It was one of the biggest speeches of his career, and he knew it. MLK Jr. was already widely recognized as the spiritual leader of the American civil rights movement. The podium set up in front of the Lincoln Memorial would be his biggest pulpit ever. The eyes of the nation were on the keynote speaker.
Dr. King had prepared his text carefully. He’d asked for suggestions from his trusted advisers. He’d gone through several handwritten drafts – unusual for him, because he rarely used speechwriters and often spoke extemporaneously. Originally his title had been “Normalcy, Never Again” – but, by the time he’d finished multiple edits, the papers he clutched in his hand were still not what he wanted them to be.
The most famous line from the speech – “I have a dream” – wasn’t written on paper. That ringing refrain had been a feature of speeches he’d delivered in other places. Mahalia Jackson was sitting behind Dr. King as he struggled to find words to connect to the audience. “Tell them about the dream, Martin!” she called to him. He heard her. He told them about the dream.
Dr. King’s phrase, “I have a dream,” has truly gone down in history. The most famous of those improvised lines is this: “I have a dream that my four little children will one day live in a nation where they will not be judged by the color of their skin but by the content of their character.”
If you have any doubt that this was a deeply religious address (a sermon, really) – or that the civil rights movement was a deeply Christian movement – then just listen to where Dr. King went, a few lines later: “I have a dream that one day every valley shall be exalted, every hill and mountain shall be made low, the rough places will be made plain, and the crooked places will be made straight, and the glory of the Lord shall be revealed, and all flesh shall see it together.”

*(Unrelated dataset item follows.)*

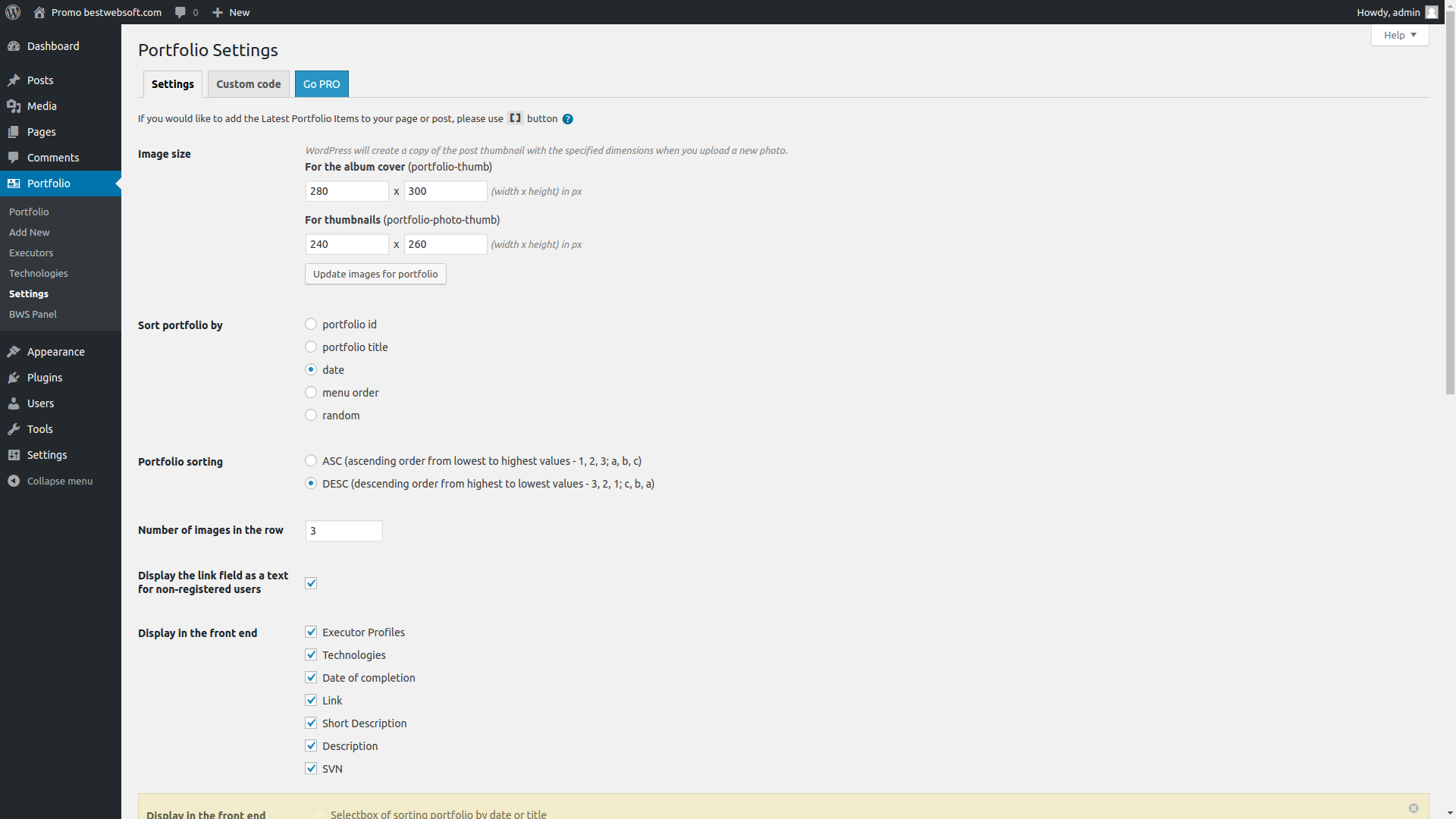Click Update images for portfolio button
Screen dimensions: 1456x819
pos(375,273)
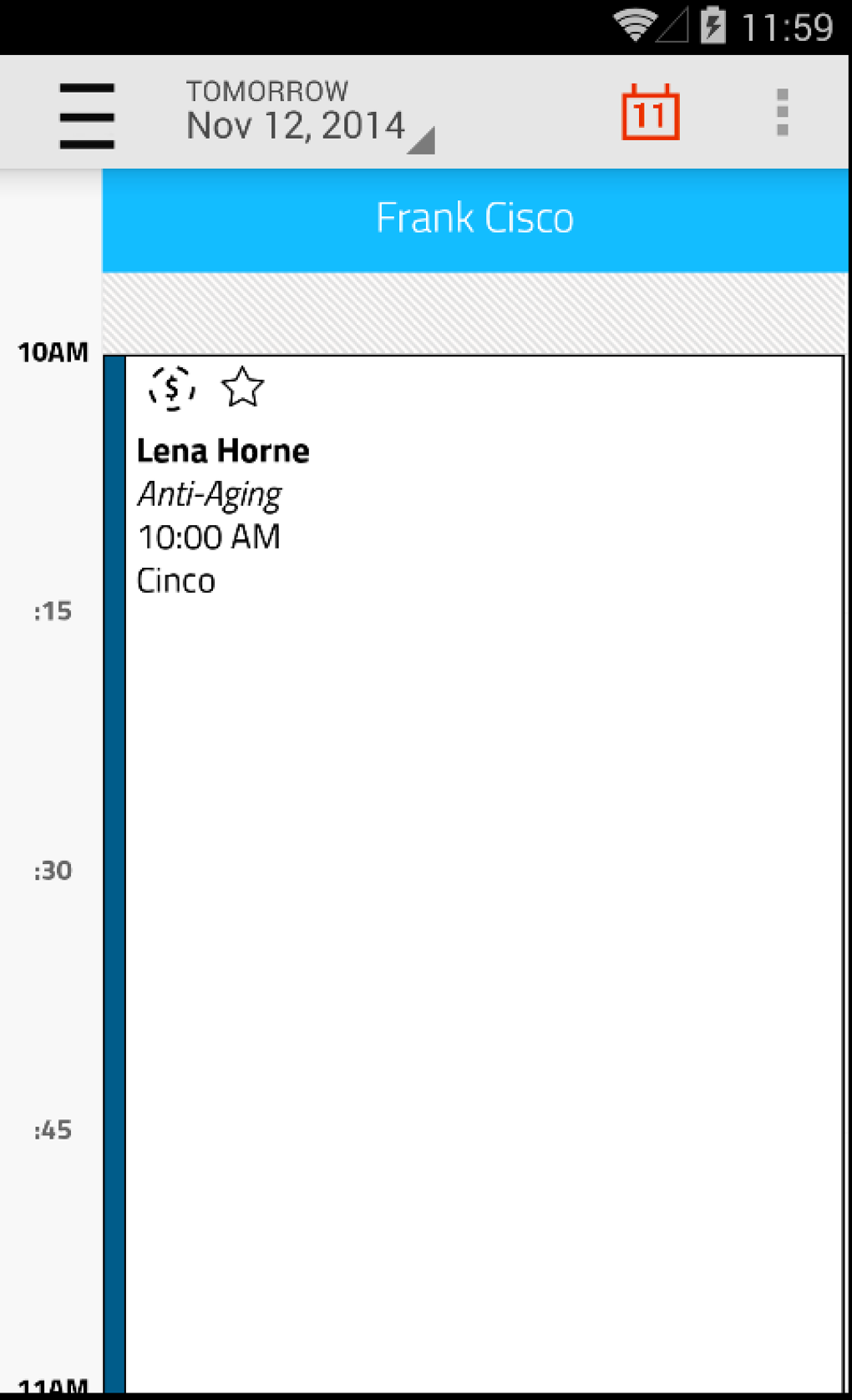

Words of the prophet Isaiah, quoted by the most significant Christian prophet of that time. Dr. King continued: “This is our hope…With this faith we will be able to hew out of the mountain of despair a stone of hope.”
What gives you hope? What lifts your spirit? How is God speaking through you? What makes you come alive? We will be talking about things like this at The Palms this year. Our varied answers will weave together to provide a place where the glory of the Lord shall be revealed.